# *No More PLL* 3x3 Rubik's Cube Method



## CriticalCubing (Jul 25, 2017)

*No More PLL 3x3 Rubik's Cube Method* (decided on a name xD).
*NMP* is a speedcubing method which uses 4c instead of PLL. You make your cross differently, solve F2L (the same way you do CFOP), COLL and 4c.
It has all the advantages of CFOP (doesn't handicap the CFOP flow), is more efficient than CFOP on average (I'm getting 45-47 stm solves), and the speedsolve can be done pauselessly since 4c is easily predicted, and during F2L, you can predict your corners case (CP). You can also achieve the same TPS that you get with CFOP, using this method and lookahead is similar to CFOP lookahead (so you won't need to re-learn lookahead)

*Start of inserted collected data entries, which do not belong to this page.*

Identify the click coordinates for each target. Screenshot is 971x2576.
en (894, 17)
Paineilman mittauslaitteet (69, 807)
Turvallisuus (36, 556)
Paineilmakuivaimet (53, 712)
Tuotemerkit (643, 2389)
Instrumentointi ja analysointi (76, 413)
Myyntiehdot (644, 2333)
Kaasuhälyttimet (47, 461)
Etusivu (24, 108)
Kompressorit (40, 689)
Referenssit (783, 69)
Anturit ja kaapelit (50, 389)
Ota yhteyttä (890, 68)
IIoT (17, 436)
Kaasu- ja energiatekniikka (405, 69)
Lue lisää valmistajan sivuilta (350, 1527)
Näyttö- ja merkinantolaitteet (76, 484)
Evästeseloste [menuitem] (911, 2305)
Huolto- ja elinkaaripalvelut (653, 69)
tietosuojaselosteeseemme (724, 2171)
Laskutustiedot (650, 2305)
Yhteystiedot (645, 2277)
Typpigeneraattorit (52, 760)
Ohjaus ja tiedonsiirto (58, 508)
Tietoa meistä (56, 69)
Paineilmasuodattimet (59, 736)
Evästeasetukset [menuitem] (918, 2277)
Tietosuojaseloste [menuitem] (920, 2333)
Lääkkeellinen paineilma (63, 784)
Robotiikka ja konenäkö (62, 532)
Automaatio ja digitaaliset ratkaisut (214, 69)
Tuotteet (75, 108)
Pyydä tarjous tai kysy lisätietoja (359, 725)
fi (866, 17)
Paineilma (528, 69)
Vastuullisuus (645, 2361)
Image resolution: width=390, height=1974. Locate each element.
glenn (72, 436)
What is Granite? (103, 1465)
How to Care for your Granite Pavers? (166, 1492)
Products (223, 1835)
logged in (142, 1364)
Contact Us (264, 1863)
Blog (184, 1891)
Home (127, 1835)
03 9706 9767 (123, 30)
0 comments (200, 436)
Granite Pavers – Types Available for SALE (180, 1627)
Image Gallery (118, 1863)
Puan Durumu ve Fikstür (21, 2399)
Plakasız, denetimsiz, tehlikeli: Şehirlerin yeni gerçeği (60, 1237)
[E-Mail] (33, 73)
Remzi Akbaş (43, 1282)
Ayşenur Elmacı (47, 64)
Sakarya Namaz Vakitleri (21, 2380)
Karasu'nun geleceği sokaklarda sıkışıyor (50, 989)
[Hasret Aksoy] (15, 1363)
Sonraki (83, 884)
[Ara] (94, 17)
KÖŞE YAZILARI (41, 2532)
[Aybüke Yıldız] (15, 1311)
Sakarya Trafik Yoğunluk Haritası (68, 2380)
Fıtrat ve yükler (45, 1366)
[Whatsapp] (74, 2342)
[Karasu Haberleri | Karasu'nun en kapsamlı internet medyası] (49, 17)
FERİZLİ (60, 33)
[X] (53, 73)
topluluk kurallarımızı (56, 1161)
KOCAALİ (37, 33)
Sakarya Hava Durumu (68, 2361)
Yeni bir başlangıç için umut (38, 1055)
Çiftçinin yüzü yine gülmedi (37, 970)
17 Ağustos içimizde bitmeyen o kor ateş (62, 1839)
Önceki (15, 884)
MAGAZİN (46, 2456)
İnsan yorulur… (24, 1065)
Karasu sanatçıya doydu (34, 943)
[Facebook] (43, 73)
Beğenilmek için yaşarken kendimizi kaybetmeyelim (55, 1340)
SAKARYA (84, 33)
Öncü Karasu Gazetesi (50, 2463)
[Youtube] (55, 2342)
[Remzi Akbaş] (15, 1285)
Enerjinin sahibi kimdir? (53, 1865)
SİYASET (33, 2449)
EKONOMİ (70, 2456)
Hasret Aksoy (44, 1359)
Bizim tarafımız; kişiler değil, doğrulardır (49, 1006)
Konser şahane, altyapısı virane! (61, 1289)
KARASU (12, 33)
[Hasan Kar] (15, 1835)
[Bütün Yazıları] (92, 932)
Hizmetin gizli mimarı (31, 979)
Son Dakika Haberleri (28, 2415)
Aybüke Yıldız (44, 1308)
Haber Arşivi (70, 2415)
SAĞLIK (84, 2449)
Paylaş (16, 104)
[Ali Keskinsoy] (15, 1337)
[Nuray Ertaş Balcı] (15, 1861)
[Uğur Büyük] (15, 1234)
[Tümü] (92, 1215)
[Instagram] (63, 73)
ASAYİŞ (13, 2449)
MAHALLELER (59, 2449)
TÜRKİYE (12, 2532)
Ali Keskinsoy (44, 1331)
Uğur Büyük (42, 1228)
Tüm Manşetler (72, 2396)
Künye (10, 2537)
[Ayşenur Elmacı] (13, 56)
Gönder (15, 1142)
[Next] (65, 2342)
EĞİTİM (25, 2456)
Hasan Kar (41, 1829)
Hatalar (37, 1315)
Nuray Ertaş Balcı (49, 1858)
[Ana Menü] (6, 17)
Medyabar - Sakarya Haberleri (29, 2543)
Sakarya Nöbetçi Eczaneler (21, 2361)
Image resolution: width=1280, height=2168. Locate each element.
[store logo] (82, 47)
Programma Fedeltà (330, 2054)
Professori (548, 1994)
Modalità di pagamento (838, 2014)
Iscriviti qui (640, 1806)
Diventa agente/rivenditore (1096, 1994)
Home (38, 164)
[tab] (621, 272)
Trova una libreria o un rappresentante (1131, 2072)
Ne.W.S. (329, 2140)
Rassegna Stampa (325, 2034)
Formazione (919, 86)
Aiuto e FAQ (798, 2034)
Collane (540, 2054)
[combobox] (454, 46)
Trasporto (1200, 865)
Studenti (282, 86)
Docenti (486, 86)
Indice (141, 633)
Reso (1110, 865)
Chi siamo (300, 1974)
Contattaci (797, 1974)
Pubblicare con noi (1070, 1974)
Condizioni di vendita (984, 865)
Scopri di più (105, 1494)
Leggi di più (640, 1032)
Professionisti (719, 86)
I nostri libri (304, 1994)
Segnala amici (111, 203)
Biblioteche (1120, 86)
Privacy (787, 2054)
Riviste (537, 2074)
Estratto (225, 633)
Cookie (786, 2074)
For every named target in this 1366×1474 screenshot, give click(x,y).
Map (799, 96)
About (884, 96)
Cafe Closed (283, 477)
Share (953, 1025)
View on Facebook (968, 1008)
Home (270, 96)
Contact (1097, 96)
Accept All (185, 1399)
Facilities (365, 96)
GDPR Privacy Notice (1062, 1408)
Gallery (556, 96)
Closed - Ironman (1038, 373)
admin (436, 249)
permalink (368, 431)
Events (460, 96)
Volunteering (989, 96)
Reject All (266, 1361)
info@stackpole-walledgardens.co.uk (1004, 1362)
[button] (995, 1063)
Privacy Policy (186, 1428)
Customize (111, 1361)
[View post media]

*Why is this method good?*

This method provides an alternate finish to CFOP which has a lower move count, yet still allows for fast TPS and lookahead/prediction ability. Solving with PLL gives rise to bad cases like F/V/Y/N perms which you’ll never get with this approach. Plus, the worst 4c cases are 8 moves which just requires 8.08 TPS to sub 1. Since, these cases are all alg based (like U perm), you can achieve much faster TPS than 8 TPS. Let’s take a detail look.

*3 Last-Step Methods*

*CMLL + LSE*
This is standard for Roux. Avg movecount: 10 CMLL (computed from avg of all the algs in my cmll sheet + 0.25 AUF) + 13 LSE (assuming 8 EOLR/EOFB and 5 4c, essentially the most advanced LSE there is) = *23 STM total*

*OLL + PLL*
This is standard for CFOP. Avg movecount: 10.3 OLL (algdb OLL sheet + AUF) + 13.7 PLL(using all of the fingertricky good algs(15 move G perms, RU U perms, J perm setup N perm, T perm setup F perm etc)) +2.25 AUF = *26 Moves*

*COLL + 4c*
Standard for this method. Avg movecount: 11.2 COLL (taken from algdb + AUF) + 6-7 4c (0.25 move for AUF before M2, 1 move for initial M2, 1 move for AUF, 4 move avg for 4c) = *17-18 STM total*

Not only is the proposed COLL+4c approach more efficient than CMLL+LSE and OLL+PLL, but COLL+4c can reach high TPS too, as COLL is recognize case, and spam TPS to solve. Predict 4c and you can pauselessly transition to 4c and spam MU once more. Since, 4c is pretty algorithmic (it can have 3 move solution, or a 5 move solution), you can spam TPS here like you do for U perms. MU U perms average 7 STM and 4c also averages 7 STM. U Perm can be done around 0.6 on average, and 4c can also be done around that that.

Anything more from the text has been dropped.